María Félix, la inigualable “Doña”, no solo dejó una huella imborrable en el cine y la cultura mexicana, sino que también partió de este mundo con un misterio matemático que ha dado mucho de qué hablar. La leyenda nació un 8 de abril de 1914 y falleció un día como hoy, 8 de abril, pero del año 2002. Esta coincidencia, en la que la vida de la diva cerró el círculo exactamente en la misma fecha que comenzó, ha sido interpretada por muchos como una señal más que extraña, alimentando la idea de que su existencia estaba marcada por un designio fuera de lo común.

Esta curiosa sincronía vino a reforzar los viejos rumores que siempre rodearon su figura sobre su presunta afición a las artes esotéricas. Se decía que La Doña tenía un profundo interés por la magia, el ocultismo y las prácticas esotéricas, y que incluso contaba con amuletos y rituales para proteger su carrera y su poderosa imagen. La creencia popular la vinculaba con el mundo de lo sobrenatural, sugiriendo que su fuerza de carácter y su capacidad para imponerse en un mundo de hombres no eran solo talento, sino también resultado de conocimientos ancestrales y conexiones con fuerzas misteriosas.

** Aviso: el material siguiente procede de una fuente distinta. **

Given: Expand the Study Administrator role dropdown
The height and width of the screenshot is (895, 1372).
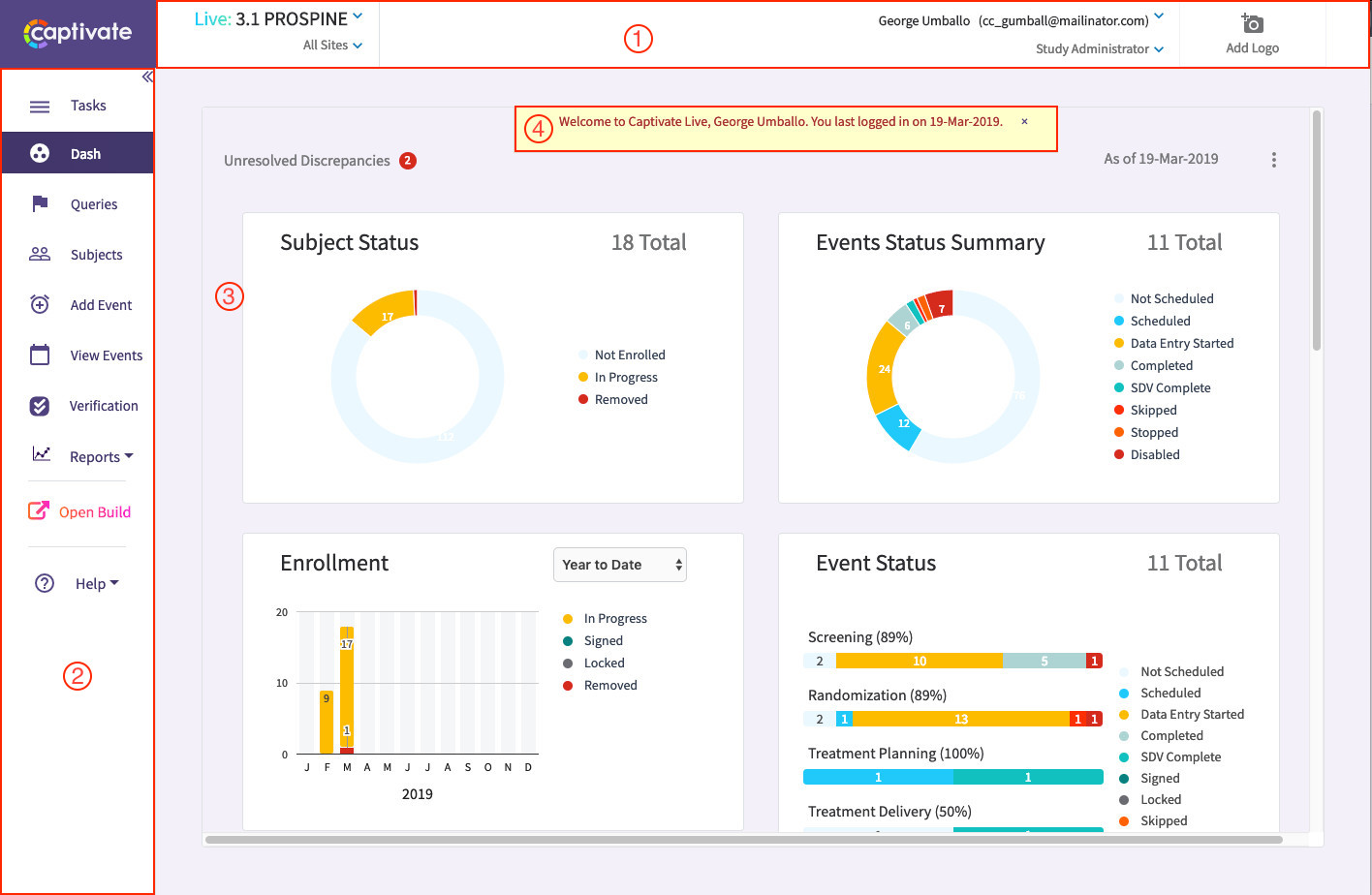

Así, el hecho de que su vida haya comenzado y terminado en la misma fecha se suma a su mito, convirtiéndola en una figura casi mística. Para sus seguidores y admiradores, esta coincidencia no es casualidad, sino la prueba definitiva de que María Félix fue, efectivamente, una mujer especial, tocada por lo divino o lo arcano, que llegó y se fue del mundo cuando así lo decidió su propio destino, dejando tras de sí un aura de inmortalidad y leyenda.